Work order
Copy the lines below word for word, starting at the first one and ending at the line that contains "Image resolution: width=756", including both.

>>

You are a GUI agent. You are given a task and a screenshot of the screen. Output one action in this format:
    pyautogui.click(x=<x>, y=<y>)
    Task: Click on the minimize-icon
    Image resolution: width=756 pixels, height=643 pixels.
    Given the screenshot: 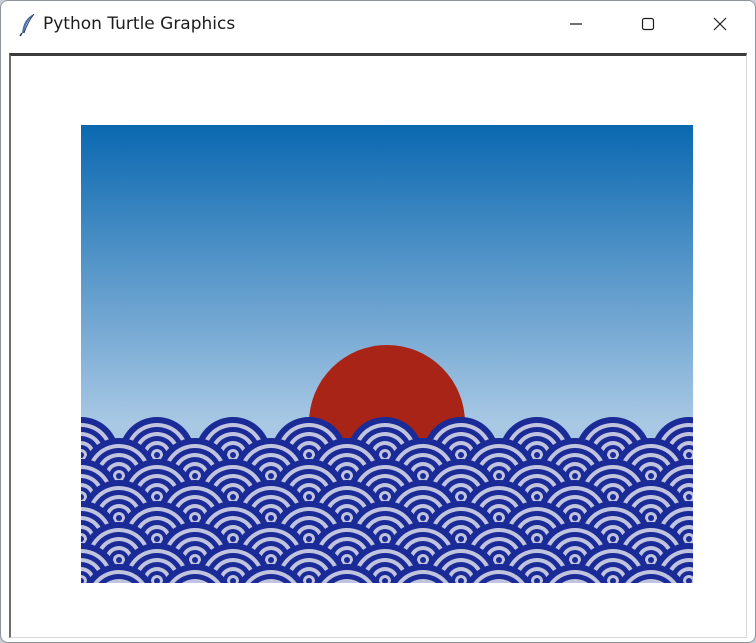 What is the action you would take?
    pyautogui.click(x=576, y=26)
    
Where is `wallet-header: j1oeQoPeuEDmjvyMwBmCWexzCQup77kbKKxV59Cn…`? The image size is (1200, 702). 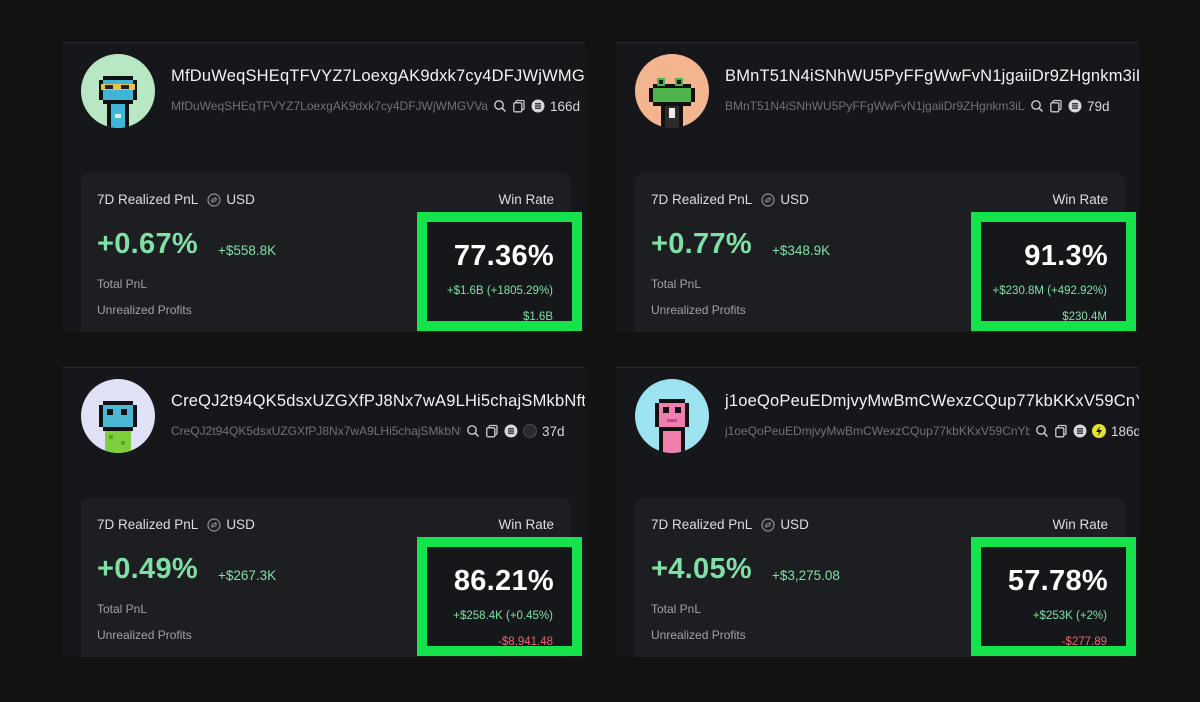
wallet-header: j1oeQoPeuEDmjvyMwBmCWexzCQup77kbKKxV59Cn… is located at coordinates (887, 419).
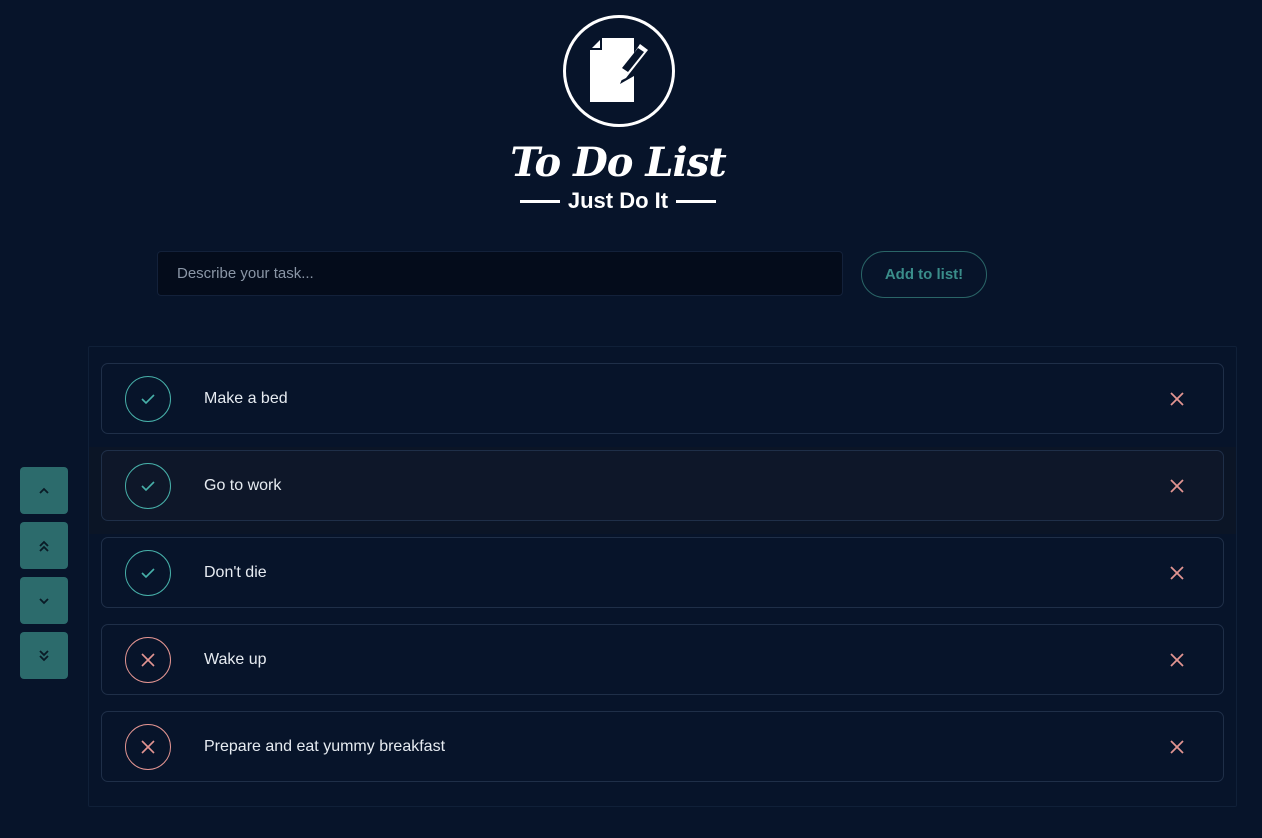 The width and height of the screenshot is (1262, 838). Describe the element at coordinates (618, 162) in the screenshot. I see `logo-title: To Do List` at that location.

<<

Task answer
You are a GUI agent. You are given a task and a screenshot of the screen. Output one action in this format:
    pyautogui.click(x=<x>, y=<y>)
    Task: Click on the minimize-icon
    Image resolution: width=756 pixels, height=643 pixels.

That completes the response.